[GitHub] [beam] robertwb commented on a diff in pull request #26795: MLTransform and TFTProcessHandler

via GitHub Tue, 20 Jun 2023 21:58:47 -0700


robertwb commented on code in PR #26795:
URL: https://github.com/apache/beam/pull/26795#discussion_r1236280794



##########
sdks/python/apache_beam/ml/transforms/handlers.py:
##########
@@ -0,0 +1,431 @@
+#
+# Licensed to the Apache Software Foundation (ASF) under one or more
+# contributor license agreements.  See the NOTICE file distributed with
+# this work for additional information regarding copyright ownership.
+# The ASF licenses this file to You under the Apache License, Version 2.0
+# (the "License"); you may not use this file except in compliance with
+# the License.  You may obtain a copy of the License at
+#
+#    http://www.apache.org/licenses/LICENSE-2.0
+#
+# Unless required by applicable law or agreed to in writing, software
+# distributed under the License is distributed on an "AS IS" BASIS,
+# WITHOUT WARRANTIES OR CONDITIONS OF ANY KIND, either express or implied.
+# See the License for the specific language governing permissions and
+# limitations under the License.
+#
+import collections
+import logging
+import tempfile
+import typing
+from typing import Dict
+from typing import List
+from typing import Optional
+from typing import Union
+
+import numpy as np
+
+import apache_beam as beam
+from apache_beam.ml.transforms.base import ProcessHandler
+from apache_beam.ml.transforms.base import ProcessInputT
+from apache_beam.ml.transforms.base import ProcessOutputT
+from apache_beam.ml.transforms.tft_transforms import TFTOperation
+from apache_beam.options.pipeline_options import GoogleCloudOptions
+from apache_beam.transforms.window import GlobalWindows
+from apache_beam.typehints import native_type_compatibility
+from apache_beam.typehints.row_type import RowTypeConstraint
+import tensorflow as tf
+from tensorflow_metadata.proto.v0 import schema_pb2
+import tensorflow_transform.beam as tft_beam
+from tensorflow_transform import common_types
+from tensorflow_transform.beam.tft_beam_io import beam_metadata_io
+from tensorflow_transform.beam.tft_beam_io import transform_fn_io
+from tensorflow_transform.tf_metadata import dataset_metadata
+from tensorflow_transform.tf_metadata import schema_utils
+
+__all__ = [
+    'TFTProcessHandlerSchema',
+]
+
+# tensorflow transform doesn't support the types other than tf.int64,
+# tf.float32 and tf.string.
+_default_type_to_tensor_type_map = {
+    int: tf.int64,
+    float: tf.float32,
+    str: tf.string,
+    bytes: tf.string,
+    np.int64: tf.int64,
+    np.int32: tf.int64,
+    np.float32: tf.float32,
+    np.float64: tf.float32,
+    np.bytes_: tf.string,
+    np.str_: tf.string,
+}
+_primitive_types_to_typing_container_type = {
+    int: List[int], float: List[float], str: List[str], bytes: List[bytes]
+}
+
+tft_process_handler_schema_input_type = typing.Union[typing.NamedTuple,
+                                                     beam.Row]
+
+
+class ConvertNamedTupleToDict(
+    beam.PTransform[beam.PCollection[tft_process_handler_schema_input_type],
+                    beam.PCollection[Dict[str,
+                                          common_types.InstanceDictType]]]):
+  """
+    A PTransform that converts a collection of NamedTuples or Rows into a
+    collection of dictionaries.
+  """
+  def expand(
+      self, pcoll: beam.PCollection[tft_process_handler_schema_input_type]

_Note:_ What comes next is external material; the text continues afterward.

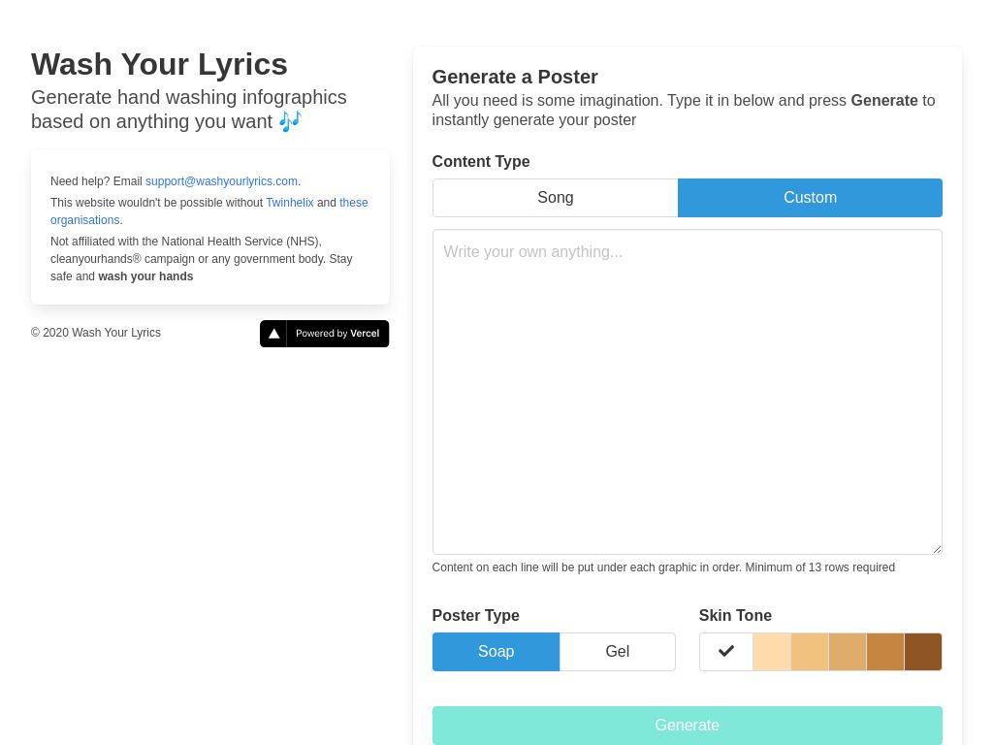The height and width of the screenshot is (745, 993).
Task: Pick the medium tan skin tone
Action: pyautogui.click(x=848, y=651)
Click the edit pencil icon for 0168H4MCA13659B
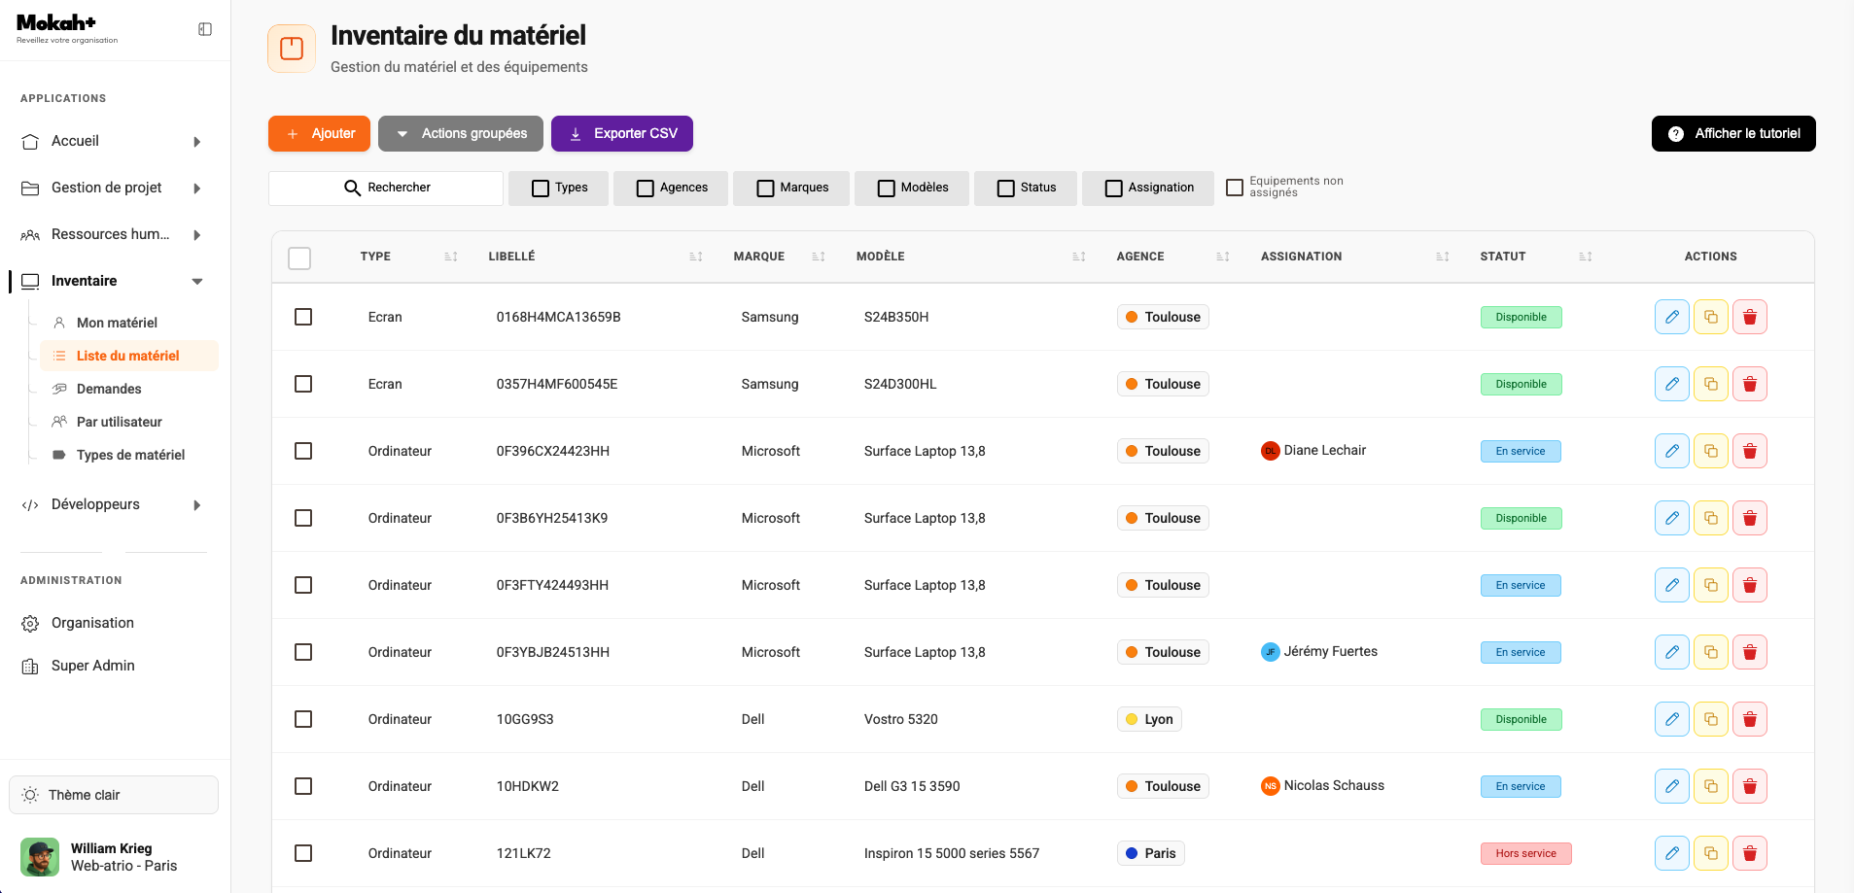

+  ) -> beam.PCollection[common_types.InstanceDictType]:
+    """
+    Args:
+      pcoll: A PCollection of NamedTuples or Rows.
+    Returns:
+      A PCollection of dictionaries.
+    """
+    if isinstance(pcoll.element_type, RowTypeConstraint):
+      # Row instance
+      return pcoll | beam.Map(lambda x: x.as_dict())
+    else:
+      # named tuple
+      return pcoll | beam.Map(lambda x: x._asdict())
+
+
+class TFTProcessHandler(ProcessHandler[ProcessInputT, ProcessOutputT]):
+  def __init__(
+      self,
+      *,
+      transforms: Optional[List[TFTOperation]] = None,
+      artifact_location: typing.Optional[str] = None,
+      preprocessing_fn: typing.Optional[typing.Callable] = None,
+  ):
+    """
+    A handler class for processing data with TensorFlow Transform (TFT)

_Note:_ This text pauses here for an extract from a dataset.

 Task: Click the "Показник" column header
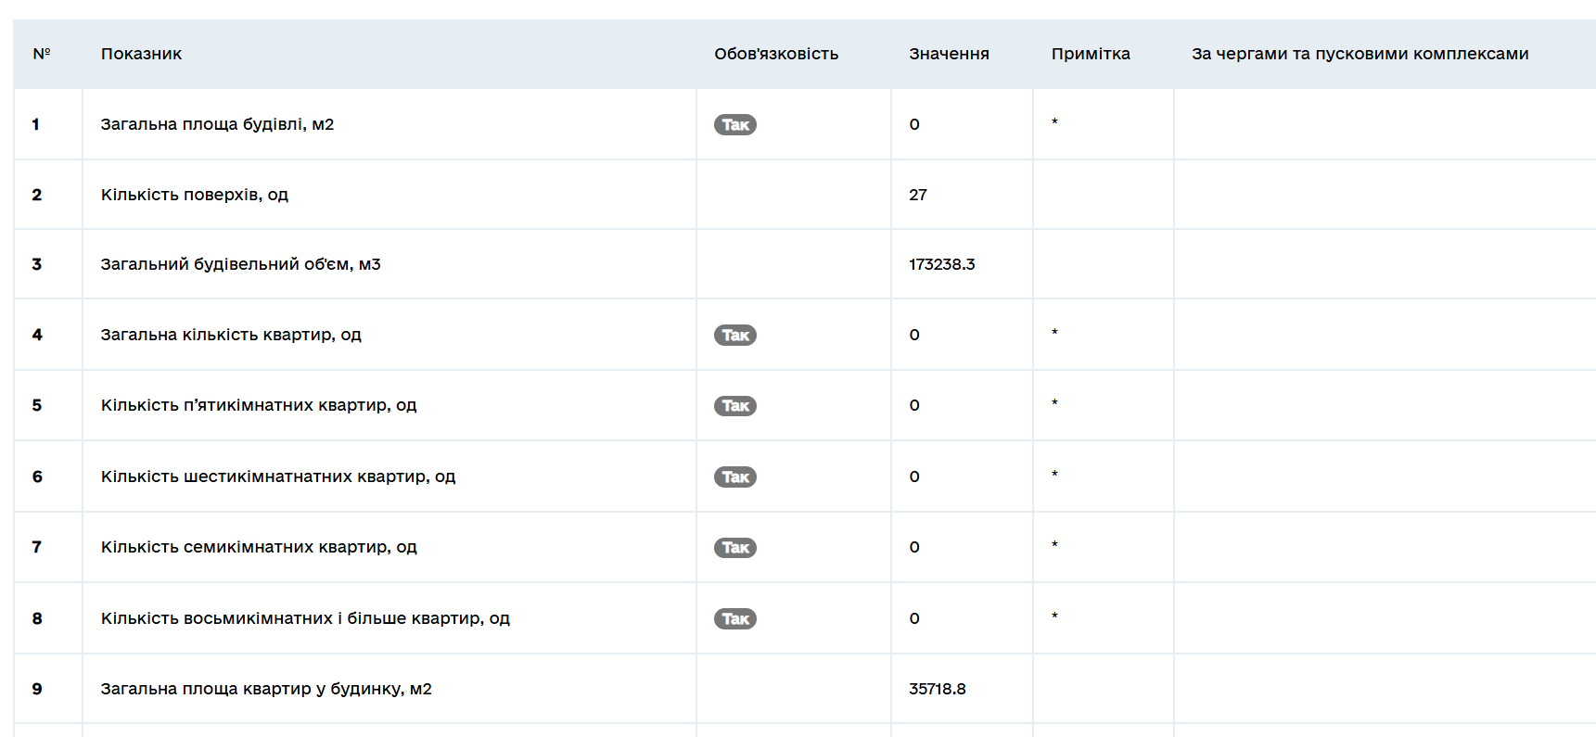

+    operations. This class is intended to be subclassed, with subclasses
+    implementing the `preprocessing_fn` method.
+
+    Args:
+      transforms: A list of transforms to apply to the data. All the transforms
+        are applied in the order they are specified. The input of the
+        i-th transform is the output of the (i-1)-th transform. Multi-input
+        transforms are not supported yet.
+      artifact_location: A location to store the artifacts, which includes
+        the tensorflow graph produced by analyzers such as scale_to_0_1,
+        sclaed_to_z_score, etc.
+        Note: If not specified, the artifacts will be stored
+        in a temporary directory for DirectRunner and staging location for
+        DataflowRunner.
+    """
+    self.transforms = transforms if transforms else []

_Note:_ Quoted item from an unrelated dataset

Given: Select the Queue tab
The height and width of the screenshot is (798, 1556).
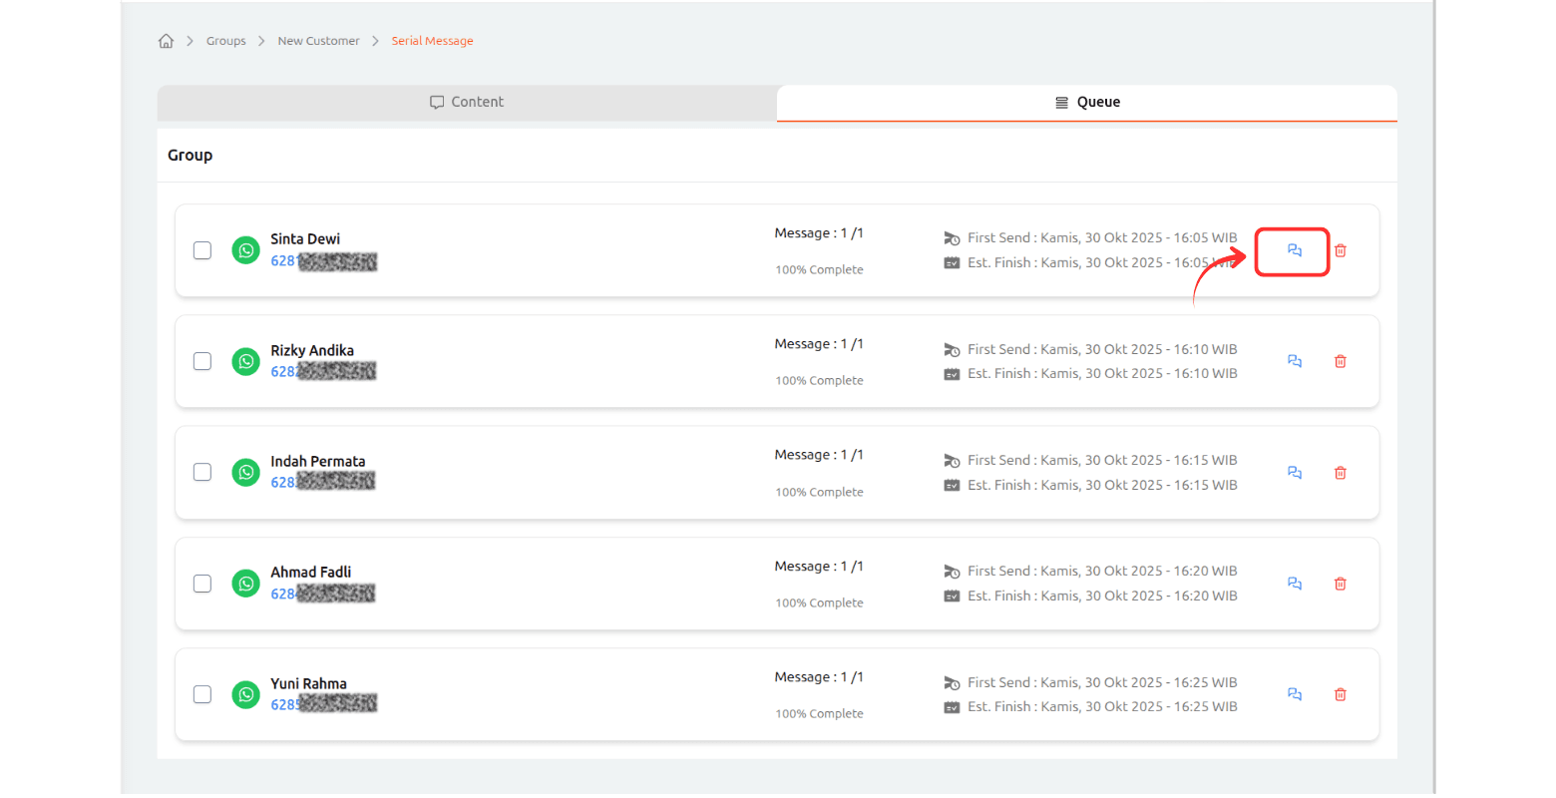Looking at the screenshot, I should (1086, 102).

+    self.transformed_schema = None
+    self.artifact_location = artifact_location
+    self.preprocessing_fn = preprocessing_fn
+
+  def append_transform(self, transform):
+    self.transforms.append(transform)
+
+  def get_raw_data_feature_spec(
+      self, input_types: Dict[str, type]) -> dataset_metadata.DatasetMetadata:
+    """
+    Return a DatasetMetadata object to be used with
+    tft_beam.AnalyzeAndTransformDataset.
+    Args:
+      input_types: A dictionary of column names and types.
+    Returns:
+      A DatasetMetadata object.
+    """
+    raw_data_feature_spec = {}
+    for key, value in input_types.items():
+      raw_data_feature_spec[key] = self._get_raw_data_feature_spec_per_column(
+          typ=value, col_name=key)
+    raw_data_metadata = dataset_metadata.DatasetMetadata(
+        schema_utils.schema_from_feature_spec(raw_data_feature_spec))
+    return raw_data_metadata
+
+  def _get_raw_data_feature_spec_per_column(self, typ: type, col_name: str):
+    """
+    Return a FeatureSpec object to be used with
+    tft_beam.AnalyzeAndTransformDataset
+    Args:
+      typ: A type of the column.
+      col_name: A name of the column.
+    Returns:
+      A FeatureSpec object.
+    """
+    # lets conver the builtin types to typing types for consistency.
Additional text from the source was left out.